# YOUR INSTRUCTIONS
Your response should give back each record exactly, word for word.

[EXTRACTED DATA Boundary: Start]

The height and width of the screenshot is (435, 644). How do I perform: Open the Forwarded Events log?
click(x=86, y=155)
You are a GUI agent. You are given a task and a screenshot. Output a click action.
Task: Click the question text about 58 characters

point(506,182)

[EXTRACTED DATA Boundary: End]

# EXERCISE ANSWER
The height and width of the screenshot is (435, 644). How do I perform: Open the Forwarded Events log?
click(x=86, y=155)
You are a GUI agent. You are given a task and a screenshot. Output a click action.
Task: Click the question text about 58 characters

point(506,182)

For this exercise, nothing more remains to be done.